Tenía una bella voz, dulce, tranquila, fuerte y decidida. Además de su voz, que ha sido inolvidable para muchos, ya en ese entonces sabía de cultura nacional, música clásica, ballet, literatura, poesía; se había convertido en una lectora incansable y en una amante de la cultura y las artes. Se fue entonces definiendo además de su personalidad, su idea de lo que significaba ser mujer en el siglo XX. Pues para ella las mujeres debían ser autónomas y libres, y eso solo era posible gracias al conocimiento.
---
-- Tareas por hacer --
**1)** Responde con datos del fragmento sobre su voz y sus ideas:
(a) ¿Con qué adjetivos se describe su voz?
(b) ¿De qué materias sabía ya en ese entonces?
(c) Según ella, ¿gracias a qué era posible que las mujeres fueran autónomas y libres?
**2)** Indica si cada afirmación concuerda con el fragmento sobre su voz y sus ideas, y cita las palabras que lo deciden:
(a) Quienes oyeron su voz la olvidaron pronto.
(b) Leía muy poco.
(c) Creía que las mujeres debían ser autónomas y libres.
**3)** Retoma el fragmento sobre su voz y sus ideas justo donde se detiene y continúalo.

-- Material proporcionado --
---
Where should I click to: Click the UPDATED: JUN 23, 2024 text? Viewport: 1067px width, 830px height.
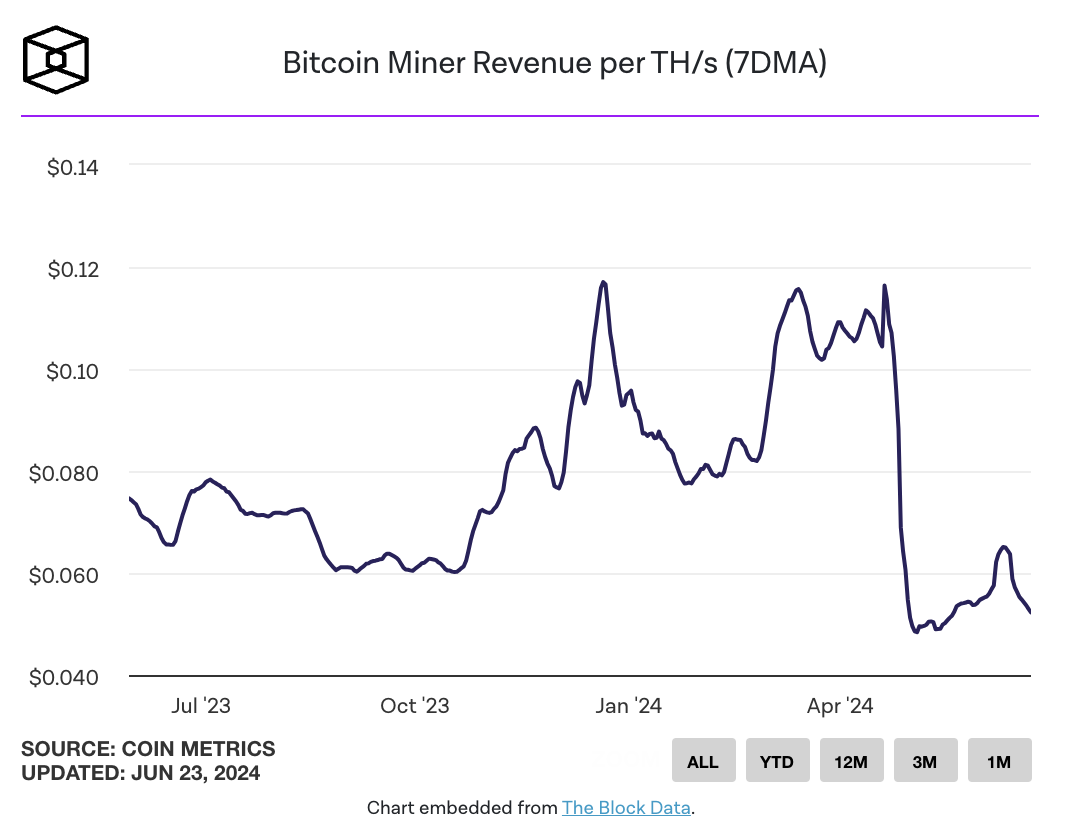tap(141, 773)
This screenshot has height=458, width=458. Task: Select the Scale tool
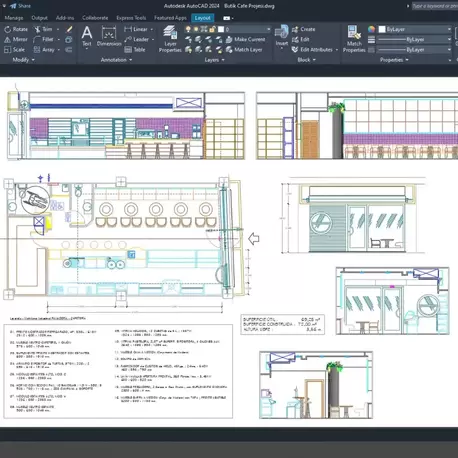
---
-- Respuestas por tarea --
**1)**
(a) Bella, dulce, tranquila, fuerte y decidida.
(b) De cultura nacional, música clásica, ballet, literatura y poesía.
(c) Gracias al conocimiento.

**2)**
(a) No: "ha sido inolvidable para muchos".
(b) No: "se había convertido en una lectora incansable".
(c) Sí: "para ella las mujeres debían ser autónomas y libres".

**3)**
Ese año, hace varios pactos determinantes y definitivos para el resto de su vida. Entra a la radio y decide casarse con mi abuelo. Ya llevaban un tiempo de novios, así que decidió escoger a quién sería el papá de sus hijos y compañero (no podía se de otra forma). El matrimonio se hace “con todas las de la ley”; a pesar de que mi bisabuelo quería que se casara con un Urdaneta amigo de la familia, que a ella no le interesaba, porque era militar, nada que ver. Así lo decía en broma cada vez que hablaba de su matrimonio, no le caían bien los militares, a pesar de que su papá lo era.
 
El 6 de noviembre de 1944, un año después, nace mi madre, la única hija mujer de mi abuela, María Amparo del Carmen, “palitos” le decía ella. Mi madre fue el amor profundo y consentido de mi abuelo y amiga y compañera de mi abuela, yo sabía que la primera llamada de la mañana y la última de la noche era siempre la de ella; así, ella sabía detalladamente lo que pasaba en mi casa.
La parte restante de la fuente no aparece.